Verify and Check Spark Cluster Status

Users can always check the status of a spark cluster as well as the service URLs (IPs and ports) started on the cluster.

  1. On the Clusters page, click on the General Info tab. Users can see the general information of the cluster followed by the service URLs.

  2. Click on the HDFS Web UI. A new web page is opened to show the Hadoop DFS (Distributed File System) health status.

  3. Click on the Spark Web UI. Another web page is opened showing the spark cluster and job status.

  4. Click on the Ganglia Web UI. A new web page is opened to show cluster resource utilization including CPU and memory usage. The information on the Ganglia Web UI is updated every 15 seconds by default.

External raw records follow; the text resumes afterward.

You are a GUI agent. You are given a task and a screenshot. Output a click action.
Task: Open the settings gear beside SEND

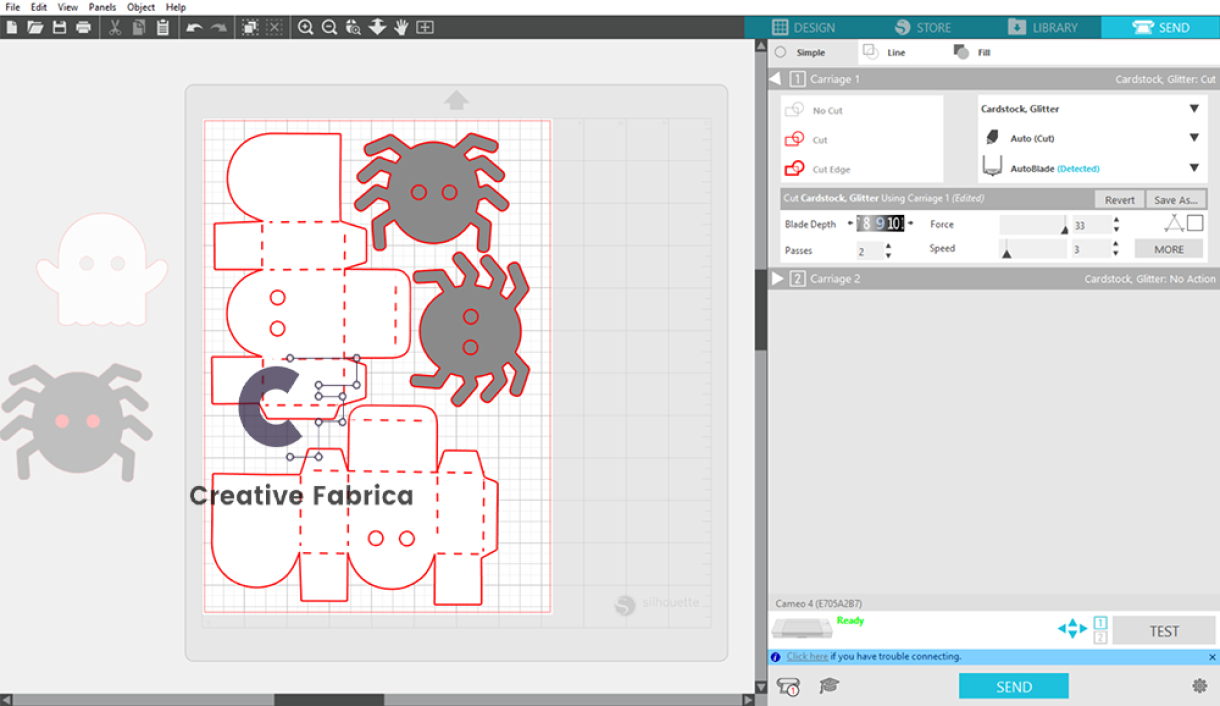tap(1199, 685)
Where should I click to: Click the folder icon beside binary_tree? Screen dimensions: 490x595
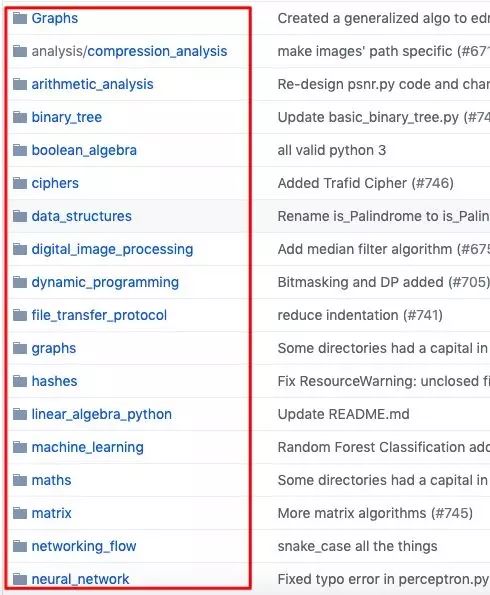point(20,117)
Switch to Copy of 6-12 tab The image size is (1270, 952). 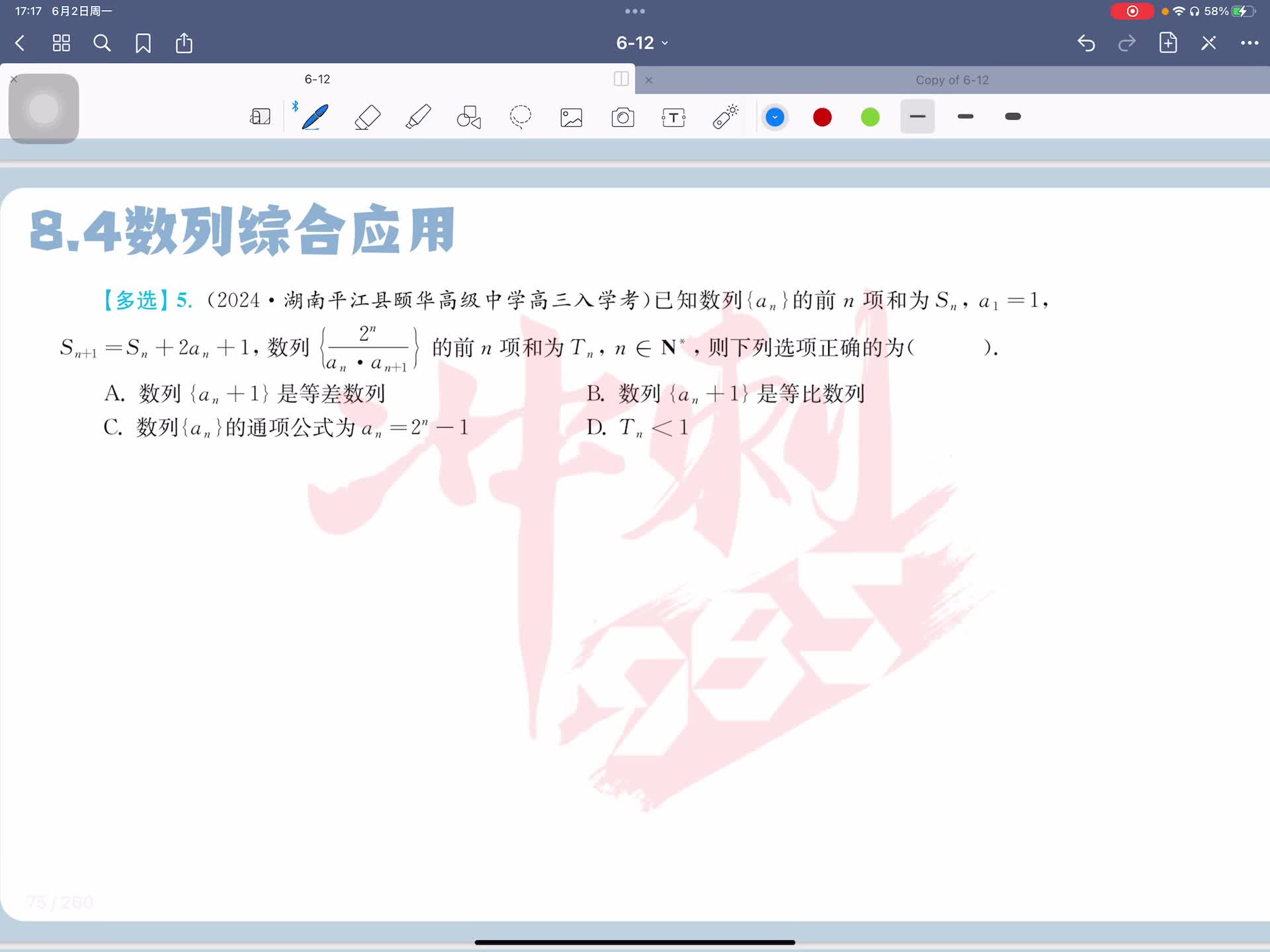click(951, 80)
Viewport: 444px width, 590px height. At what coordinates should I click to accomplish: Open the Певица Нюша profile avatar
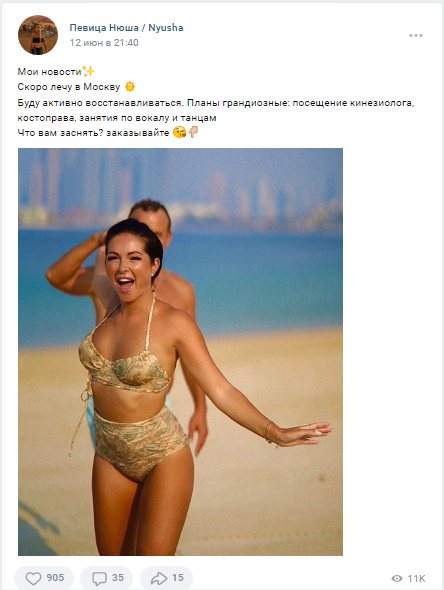click(38, 35)
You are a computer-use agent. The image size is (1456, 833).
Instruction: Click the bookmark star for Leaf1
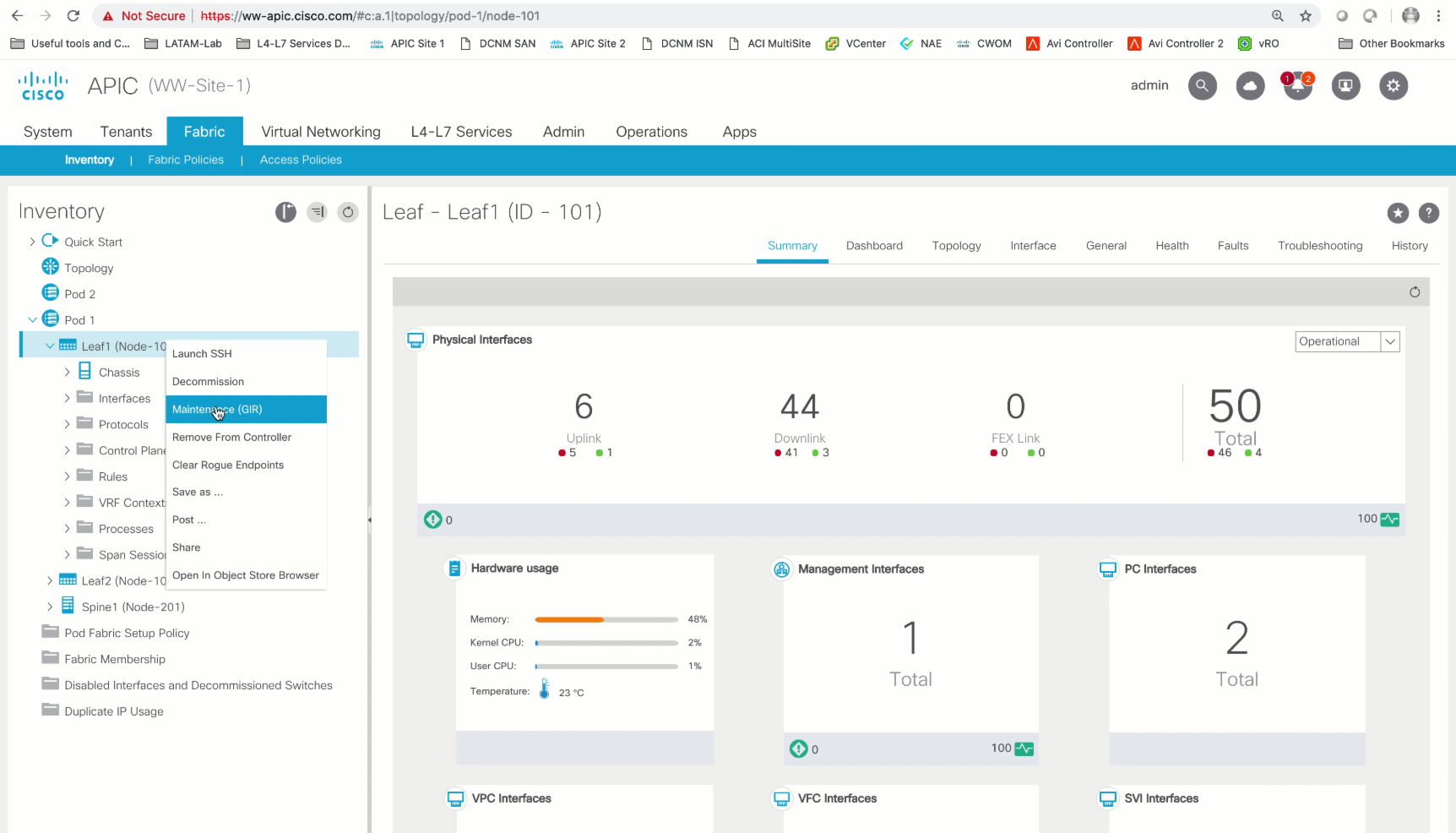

  5. Then, click on the Instances tab. The list of nodes is shown with the associated internal and management IP addresses. The internal IPs refer to the IP addresses used internally for the node to communicate. The management IPs are public IPs which can be accessible from the Internet (if the firewall rules allow). By default, common TCP ports are allowed for incoming traffic, and all outgoing traffic are permitted. Notice the management IP of the master node. In the demo template, the master node is used as the client/login node.

  6. (Optional) You can SSH to any node via the management IP. Each node is a Linux VM (or container). Use login “centos” and your keypair.